Photo Credit Kelsey Lee-Violet Turtle Photography
The series of the weekend for the Division One Men’s College Hockey took place in Grand Forks. A battle of titans produced a winner of 75 percent of available points, the Bobcats of Quinnipiac. Here are some thoughts on the weekend for the Bobcats and UND.
Depth matters
The lead up to the series for the Bobcats centered discussion around the star forwards of Rand Pecknold, and Zach Metsa on the back end. The Friday night tie showed the sport that Rand really as he said “doesn’t have a fourth line.” The bottom six group of forwards on Friday night potted four of five tallies with CJ McGee scoring the game equalizing goal. That was his third as a Bobcat in 63 games. The Bobcats depth will play a big role in ECAC play especially as they roll against teams who are not as heavy as the Fighting Hawks. If Rand can play all four lines throughout the year and keep use of his game breakers in line with everyone else, the postseason could show us what a fresh Quinnipiac team could do as they want to make it back to the Frozen Four.
Defense at the net front
There was a theme to the vast majority of the goals the Fighting Hawks gave up this weekend. The Bobcats won battles against them behind the goal line or outright robbed them of the puck. They would then find a streaking skater into the slot to slam home an easy chance. While it is early in the season and we have no doubt that UND will improve as the year goes on, what the Bobcats put on tape will serve as fun pre-scout material for the ideal way to score on this team. The Fighting Hawks are one of the best conditioned teams in the country, but they are not as skilled as some of the teams they will face ( the top end talent of teams like Minnesota who they face next will be on display if they can find space). As a result, especially on Olympic ice rinks, UND has to tighten up their zones around the net, lest Friday and Saturdays efforts result in similar outcomes.

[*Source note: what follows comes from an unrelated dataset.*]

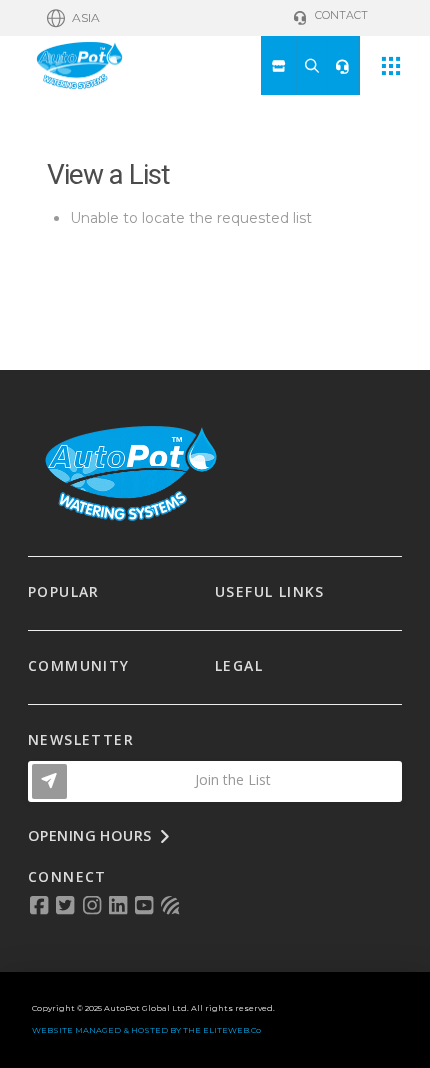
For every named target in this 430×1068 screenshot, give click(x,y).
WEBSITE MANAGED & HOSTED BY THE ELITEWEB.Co (146, 1030)
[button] (73, 18)
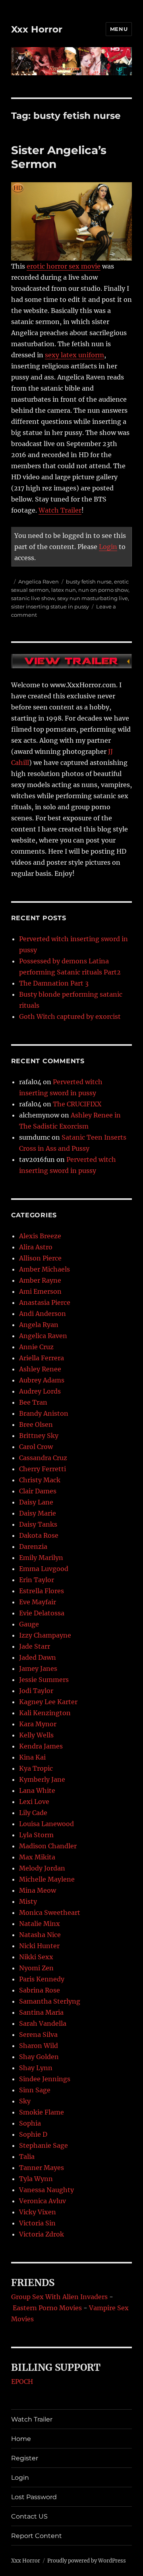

While UND did tie Friday, they did so because they got to their game in the offensive zone,but still allowed McGee time and space to score. The UND teams that play well don’t need high end talent, although they do have some of that. The best teams in the history of North Dakota Hockey are impossible to outwork in their own end. That needs to be better and we think it can get there this year. How soon it does determines arguably more than goaltending where the Fighting Hawks end up. Most NHL goaltenders give up easy tap ins like what the Bobcats got more than a few of this weekend. That needs to change.
They are for real
For the Bobcats, after they nearly beat a stacked and skilled Michigan team last March to end their season, this weekend was their “Allow me to reintroduce Myself” moment. After outworking LIU but only earning a tie, Rand Pecknold’s group faced adversity on Friday and salvaged a point out if it. On Saturday the Bobcats were the danger. After going down 2-1 in the first, they got 11 shots on net in the second and did not look back. Quinnipiac will still be tested in the ECAC, and will be the hunted group every weekend, the ones the rest want to see lose more than anyone else. This weekend, in a matchup we could see in the postseason, the Bobcats proved they can fight with anyone, and showed why their conference race shapes up to be another close one.